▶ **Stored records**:
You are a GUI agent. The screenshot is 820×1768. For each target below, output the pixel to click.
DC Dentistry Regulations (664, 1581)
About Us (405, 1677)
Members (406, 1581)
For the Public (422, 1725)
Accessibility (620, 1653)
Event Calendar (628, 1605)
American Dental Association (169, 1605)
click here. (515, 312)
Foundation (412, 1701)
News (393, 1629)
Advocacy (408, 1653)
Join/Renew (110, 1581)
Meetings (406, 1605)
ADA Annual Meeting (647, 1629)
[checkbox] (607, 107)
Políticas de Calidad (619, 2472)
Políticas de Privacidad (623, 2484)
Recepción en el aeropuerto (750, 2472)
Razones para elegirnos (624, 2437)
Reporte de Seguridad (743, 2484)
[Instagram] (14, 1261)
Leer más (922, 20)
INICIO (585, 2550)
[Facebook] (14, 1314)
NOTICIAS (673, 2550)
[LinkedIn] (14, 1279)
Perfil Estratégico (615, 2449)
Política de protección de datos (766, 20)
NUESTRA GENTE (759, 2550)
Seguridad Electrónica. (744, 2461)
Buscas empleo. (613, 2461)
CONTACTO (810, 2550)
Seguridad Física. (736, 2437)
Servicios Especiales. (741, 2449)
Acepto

▶ **TASK STATEMENT**:
Set the data down once more, exactly as it stands.

▶ **ANSWER**:
You are a GUI agent. The screenshot is 820×1768. For each target below, output the pixel to click.
DC Dentistry Regulations (664, 1581)
About Us (405, 1677)
Members (406, 1581)
For the Public (422, 1725)
Accessibility (620, 1653)
Event Calendar (628, 1605)
American Dental Association (169, 1605)
click here. (515, 312)
Foundation (412, 1701)
News (393, 1629)
Advocacy (408, 1653)
Join/Renew (110, 1581)
Meetings (406, 1605)
ADA Annual Meeting (647, 1629)
[checkbox] (607, 107)
Políticas de Calidad (619, 2472)
Políticas de Privacidad (623, 2484)
Recepción en el aeropuerto (750, 2472)
Razones para elegirnos (624, 2437)
Reporte de Seguridad (743, 2484)
[Instagram] (14, 1261)
Leer más (922, 20)
INICIO (585, 2550)
[Facebook] (14, 1314)
NOTICIAS (673, 2550)
[LinkedIn] (14, 1279)
Perfil Estratégico (615, 2449)
Política de protección de datos (766, 20)
NUESTRA GENTE (759, 2550)
Seguridad Electrónica. (744, 2461)
Buscas empleo. (613, 2461)
CONTACTO (810, 2550)
Seguridad Física. (736, 2437)
Servicios Especiales. (741, 2449)
Acepto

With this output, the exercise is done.